Les messages sont cousus de cable blanc : Leos Carax lui-même qui se lève et ouvre une porte sur le mur de sa chambre qui donne sur un cinéma dont les spectateurs nous regardent, Monsieur Oscar qui réplique à son commanditaire, joué par un Michel Piccoli délibérément méconnaissable (coquetterie digne de Terry Gillian empaquetant Robert de Niro dans une combinaison de videur de merde ou de Polanski défigurant Jack Nicholson à la deuxième scène) "Je continue comme j'ai commencé, pour la beauté du geste", Alex tuant Théo avant de le déguiser en Alex qui à son tour tue Alex, ou encore les limousines parlantes qui évoquent leur peur de se voir remplacer par les hommes qui ne veulent plus d'action. On l'a compris, puisque Carax a mis treize ans à pouvoir tourner à nouveau, avec lui c'est tout le cinéma qui meurt.
Dans tout ce galimatia, il y a du très chiant (la capture motion, le père et sa fille), du très ridicule (un photographe en short et sandales qui ressemble à Rohmer shoote une Eva Mendes cadavérique dans un cimetière où est écrit sur chaque tombe "visitez mon site web", tout en couinant "Beauty, beauty, beauty"), du très indéfinissable (la Pieta priapique) et du très beau (l'entracte, où la caméra précède en traveling arrière Denis Lavant jouant de l'accordéon et déambulant dans l'église Saint-Merri progressivement rejoint par d'autres musiciens dont, transgression subliminale, Bertrand Cantat jouant de l'harmonica à l'arrière-plan, ou encore Kylie Minogue chantant un air nostalgique à la Demy dans la Samaritaine jonchée de mannequins démembrés).

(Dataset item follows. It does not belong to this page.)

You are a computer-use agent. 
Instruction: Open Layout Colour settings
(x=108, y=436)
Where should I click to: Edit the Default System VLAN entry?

La photographie de Caroline Champetier ressemble à de la nuit américaine, même de jour, et au vu du résultat, on ne peut que s'interroger sur la raison du tournage en numérique qui semble si opposé aux principes-mêmes du cinéma de Carax. Le style lui aussi semble tout droit sorti des années 70; avec des recadrages à la louche et des coups de zoom brutaux. Etonnant que Carax qui a visiblement porté ce projet pendant si longtemps ait finalement réalisé un film aussi peu abouti, qui ressemble presque à long film de fin d'étude, prétentieux et imparfait.